Wednesday, September 4, 2019

Tunable Consistency in MongoDB - reviewing a VLDB paper

This is a review of Tunable Consistency in MongoDB from VLDB 2019. It is worth reading and I appreciate that MongoDB has recently published several conference papers. I am not an expert on this topic. For expertise see Daniel Abadi, Kyle Kingsbury and Peter Bailis. Henrik can be added to the list with a few more blog posts.

MongoDB vs MySQL

MongoDB is a NoSQL DBMS that makes it easy to run sharded replicasets. While the NoSQL part of it is nice the sharded replicaset part of it is amazing. I hope that MySQL eventually gets similar support for sharded replicasets including readConcern and writeConcern options.
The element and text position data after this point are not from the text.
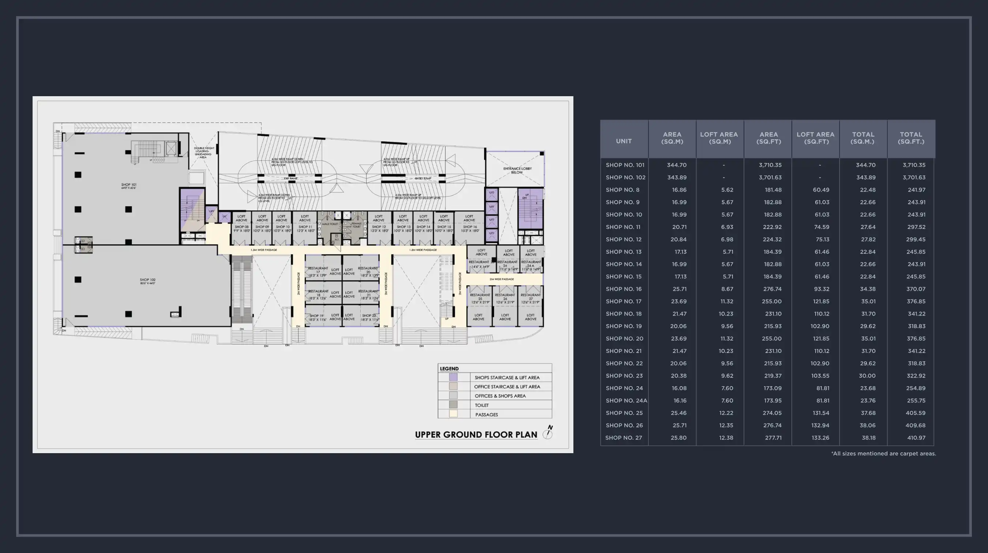Click a LIFT icon near the Entrance Lobby
The height and width of the screenshot is (553, 988).
click(x=492, y=193)
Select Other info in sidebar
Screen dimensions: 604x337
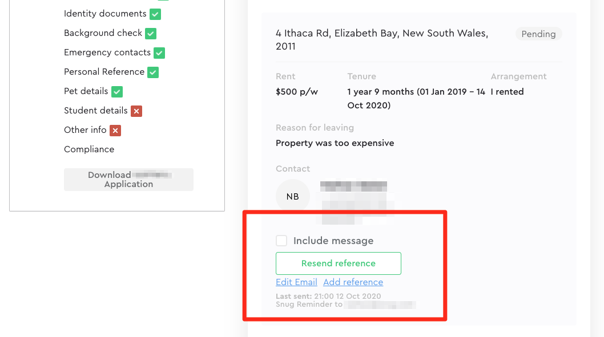click(85, 130)
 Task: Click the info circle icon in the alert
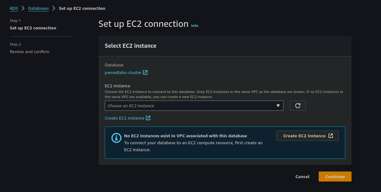click(116, 138)
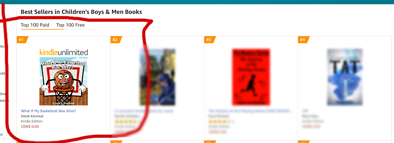Open the basketball book cover image
This screenshot has width=394, height=143.
(63, 81)

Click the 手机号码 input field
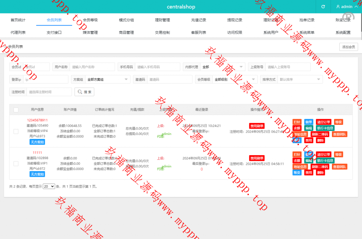(157, 67)
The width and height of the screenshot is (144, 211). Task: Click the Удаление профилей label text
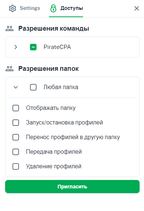point(54,166)
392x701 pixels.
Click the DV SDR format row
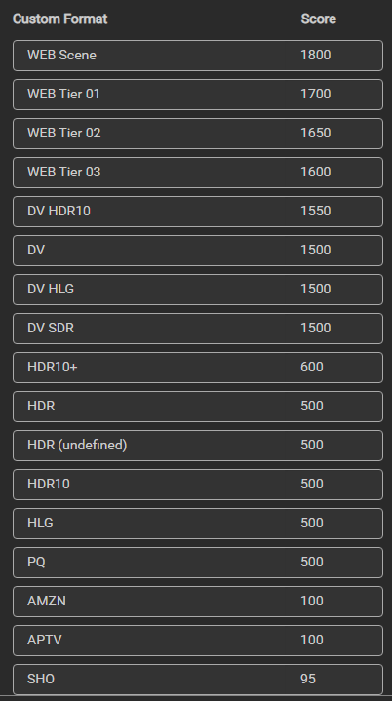198,329
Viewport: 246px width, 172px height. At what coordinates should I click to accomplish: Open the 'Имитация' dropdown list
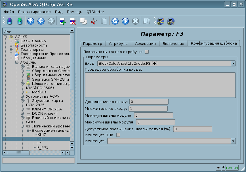233,141
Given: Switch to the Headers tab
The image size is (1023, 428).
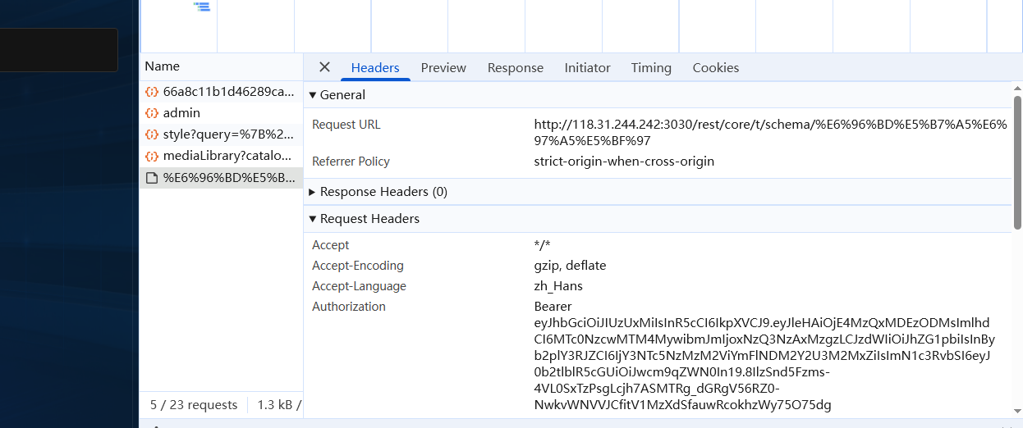Looking at the screenshot, I should pos(375,68).
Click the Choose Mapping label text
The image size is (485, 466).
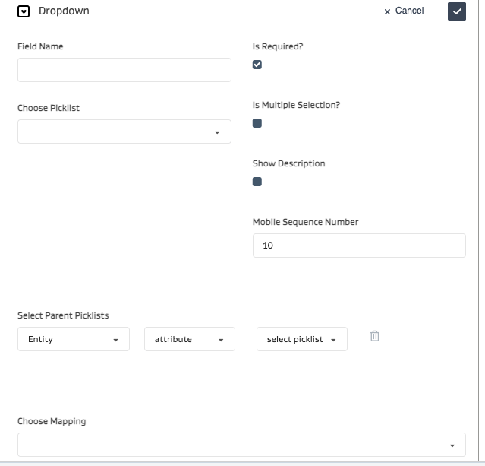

I previously compared MySQL semisync replication with MongoDB. With MongoDB the behavior for reads can be tuned separate from writes while MySQL combines them. In the MySQL implementation for lossless semisync a write is not locally visible until a replica acks. In the MongoDB implementation the write is committed locally and then replicated. The replicas apply writes as soon as possible without waiting for a distributed commit protocol. The key to making all of this work is controlling read visibility via an MVCC database engine courtesy of point-in-time reads.

The Review

Highlights:

  • With many options comes a need for more documentation and tutorials. While I appreciate splitting read and write semantics into separate options, the feature space is large and figuring this out is harder.
  • The paper states that the gold standard is linearizability. Well, this is a DBMS paper so maybe that should be changed to serializability.
  • I was confused by the difference between majority and linearizable reads. AFAIK snapshot reads are similar to linearizable (both wait for confirmation that the master really is the master) while majority reads don't have that extra wait.
  • I was confused by "The transaction commit operation accepts a write concern, which determines ... and its constituent read and write operations" because commit occurs after the reads so how could it effect them. As the paper promises, that is explained later.
  • MongoDB is a great case study in adding stronger consistency to an async replication system. It continues to use async replication, yet it now provides stronger consistency on demand.
  • I think that propagated means applied in the description of the w option for writeConcern. This means that a replica acks after applying a change -- either before or after making redo durable depending on the j option. AFAIK the more common option is to ack after shipping the change to the replicas log but before applying the change. However, I prefer what MongoDB does. Maybe commenters will correct my perception of what is more common.
  • To reduce write-write conflicts MongoDB uses the latest locally committed transaction as the point-in-time to do reads for read/write operations that use w:majority and for multi-statement transactions that use snapshots. The alternative was to use the older latest majority commit point-in-time. See section 5 from the paper. Therefore there is a wait before returning to the user for that locally committed timestamp to be committed to a majority of the replica set. This is true even for read-only transactions. So MongoDB can make reads wait. Obviously it can make writes wait before returning to the user doing the write for w:majority. An excellent CockroachDB blog post explains that it too can make reads wait while Spanner can make writes wait. 
  • Consistency is tunable in MongoDB. With writeConcern you can determine whether a write might wait. With readConcern you can determine whether a read might wait.
  • Some of the wait for reads is to confirm that the master from which the read has been done is still the master. I wonder if a master lease could have been used to avoid that wait at the cost of making failover slower. Which cost do you prefer?
  • Replication remains async. Writes are committed locally (and visible to others with the appropriate readConcern options) regardless of the write concern. These are shipped to replicas ASAP and applied by replicas ASAP. This means that a replica can apply a change that has to be undone during master failover because it was never committed to a majority. MongoDB has two ways to rollback that replica -- rollback WiredTiger to an older point in time or undo the extra replication events. Rollback sounds easy while undo is complicated.
  • Strongly consistent writes don't delay weakly consistent writes. A strongly consistent write is done locally then releases row locks then waits for replicas to ack.
  • MongoDB doesn't like long running transactions because WiredTiger must keep undo in memory to satisfy all active transactions. MongoDB kills snapshot reads that have been running longer than one minute. For non-snapshot reads it can advance the snapshot in the middle of the read operation. One side-effect of this is that you will have a hard time implementing a consistent logical backup tool like mysqldump.

1 comment:

  1. Copying what I wrote elsewhere...

    Assuming that MariaDB will not pursue the GR approach as that adds a lot of complexity per-engine and async replication already works, perhaps MariaDB will pursue the MongoDB approach of layering support for stronger consistency above async replication.

    That might also be useful for Spider and Vitess and could make MariaDB the preferred DBMS for Vitess. Something is needed to do cross-shard consistent reads.